**Passage to read**
Since I was a “blank page” about the Oil Industry when I joined Shell, I was learning about new matters at a rather incredible pace. During the Basic Training School, I was encouraged to join SPE as an additional way to learn and share about all technology, including this emerging and new thermal recovery technology. I was also meeting a large number of Shell personnel who ranged from exploration, production, drilling, operations and those who were involved at various Shell R&D locations. Much of the research work was directed to improving not just the new upstream thermal recovery methods for heavy oil, but also Transportation and Refining methods. In 1968 and when I was reviewing background information about MWSS, the reasons for the thermal recovery of heavy oil became clear to me. The field had been discovered in 1894, but by 1968, only 2% of the original oil in place had been produced, which also coincided with the time that MWSS field oil and the oil recovery to date was in excess of a billion barrels of oil. Although Shell was only operating several MWSS field leases, the prospect of these new thermal recovery methods to recovery of 20% or more of the original oil in place was enlightening. It also made clear why so many thermal recovery efforts were taking place by many other operators in the MWSS field.

**The exercise**
Reproduce the passage above on thermal recovery of heavy oil at Shell in full, word for word.

**Entries supplied**
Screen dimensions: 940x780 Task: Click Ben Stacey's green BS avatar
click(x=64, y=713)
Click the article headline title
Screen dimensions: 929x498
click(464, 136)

**Expected output**
Since I was a “blank page” about the Oil Industry when I joined Shell, I was learning about new matters at a rather incredible pace. During the Basic Training School, I was encouraged to join SPE as an additional way to learn and share about all technology, including this emerging and new thermal recovery technology. I was also meeting a large number of Shell personnel who ranged from exploration, production, drilling, operations and those who were involved at various Shell R&D locations. Much of the research work was directed to improving not just the new upstream thermal recovery methods for heavy oil, but also Transportation and Refining methods. In 1968 and when I was reviewing background information about MWSS, the reasons for the thermal recovery of heavy oil became clear to me. The field had been discovered in 1894, but by 1968, only 2% of the original oil in place had been produced, which also coincided with the time that MWSS field oil and the oil recovery to date was in excess of a billion barrels of oil. Although Shell was only operating several MWSS field leases, the prospect of these new thermal recovery methods to recovery of 20% or more of the original oil in place was enlightening. It also made clear why so many thermal recovery efforts were taking place by many other operators in the MWSS field.